生意気な義弟ができました。
生意気な義弟ができました。〈年越し編 その1〉
「おにーさん、飲みすぎなんじゃない?」
スマホを片手にリビングに戻ってきた零央が、お酒の缶を握ってこたつでぼーっとする俺を見て言った。
「んなことないー…」
俺がそっぽを向いて返事すれば、零央は同じようにこたつに足を入れてから、俺の握る缶を取り上げた。
「あ、おい…まだ半分残ってる…」
「知ってる、これ以上飲んだらおにーさん年越す前に潰れて寝ちゃうでしょ」
「…あと10分くらいじゃんか」
それくらい起きてられるのに、零央はお酒を返してくれる様子はない。零央の方が呑んでいるはずなのに、あまり酔っていなさそうなのがやはりムカつく。
「…こたつ狭い…」
「二人だからちっちゃいのでいいって言ったのおにーさんでしょ。いいじゃんくっつけて」
そう言って笑うので、俺はまたそっぽを向いた。
「おにーさん、さっきからなに拗ねてんの」
「……別に」
目を合わせずに短く答えれば、零央は俺から取り上げたお酒をコトリと置いてから、こっち向いて、と一言かけてきた。それも無視して黙っていれば、突然耳にぬるっとした生温い感触が触れた。
「っ、ちょ、なんだよいきなり…っ」
零央は俺の頭を掴んで、耳を舐めたり、時には甘噛みしたりして弄んだ。その度にぞくぞくと背筋にいやな感覚が走る。
「んっ、やめ、ろってぇ…」
「…どう?えっちしたくなった?」
そう耳元でつぶやかれて、またぞくりと俺は肩を震わせた。
「ふ、ふざけるな…っ」
俺がやっと零央を引き剥がすと、零央は楽しそうに笑っていた。
「なに拗ねてんのか教えてって」
「…………だから何もないって…」
俺はまた目を逸らしてそう答えた。するとその瞬間、不意をつくように零央に唇を奪われた。
「っん、………ぁ、や、」
抵抗する間もなく、あっという間に零央の舌が侵入してきて慣れたように俺の弱いところばかり撫でる。こうなると、いつも俺は力が抜けてしまって零央にされるがままだ。

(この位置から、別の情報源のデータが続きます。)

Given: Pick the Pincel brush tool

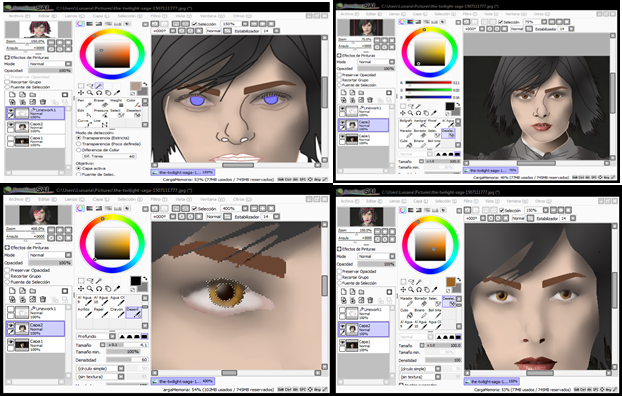Looking at the screenshot, I should pyautogui.click(x=434, y=123).
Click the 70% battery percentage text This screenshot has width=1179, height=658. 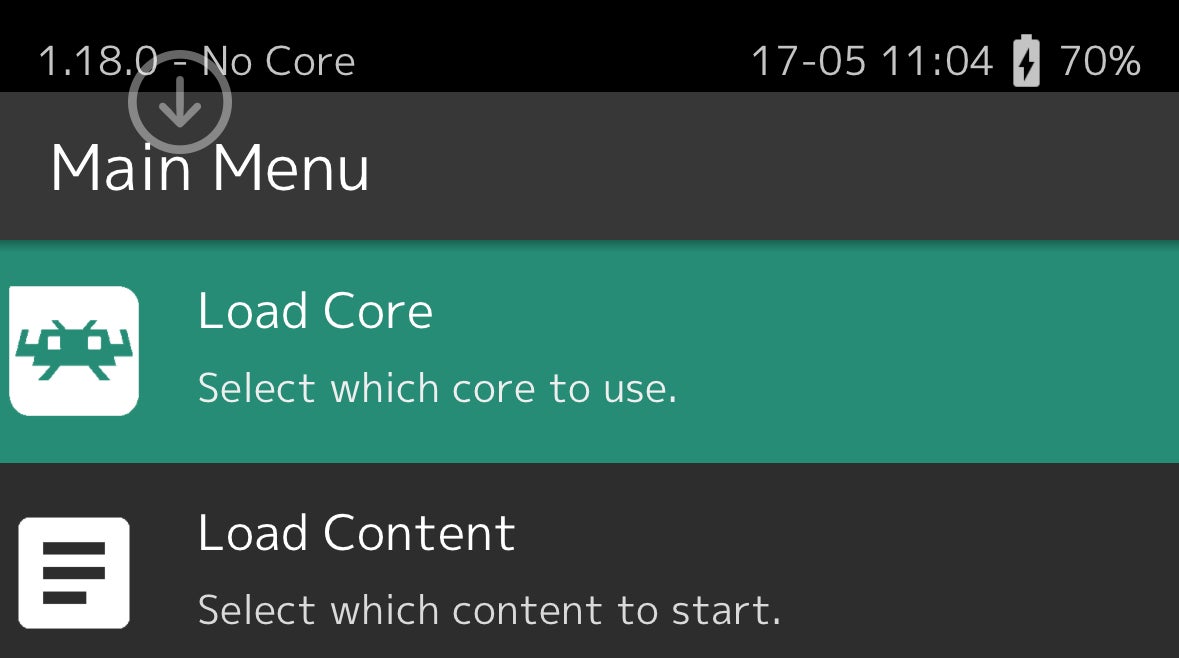click(x=1100, y=62)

長いキスを終え、酒の力も相まってぼーっと零央を見つめていると、零央はまた笑った。
「……い、いっつも余裕そうでほんとムカつく…」
「なに、そんなことで拗ねてたわけ?」
「ち、ちがう」
「じゃあなに」
そう問われて、なんだか俺も答えないわけにはいかないような気がしてきてしまった。
「…………さっきから、電話ばっかで向こう行っちゃうから…ちょっとムカついてた、だけ…」
俺が目を泳がせながらそう小さな声でつぶやくと、零央はしばらくしてから、クスクスと笑いだした。
「ごめんって、上司とか同僚とか、仕事関係の人からめちゃくちゃ連絡来ててさ。構って欲しいなら素直にそう言えばいいのに」
「か、構って欲しいとかじゃないけど…!」
「はいはい、ほんと素直じゃないなーおにーさん。あとでたっぷり可愛がってあげるからさ」
含みのある笑みを浮かべてそう言うので、俺は思わずびくりと肩を震わせた。そんなの求めてない、と言おうと口を開いた瞬間、横に置いていたスマホのアラームが軽快に鳴り響いた。
「あっ、年明けた!」
24時にセットしていたアラームが、年明けを報せる。零央はそれを止めると、ちゅ、と軽く唇を触れるだけのキスをしてきた。
「今年もよろしくね、おにーさん」
相変わらず整った顔に近距離でそう微笑まれて、俺の顔は自然と熱くなる。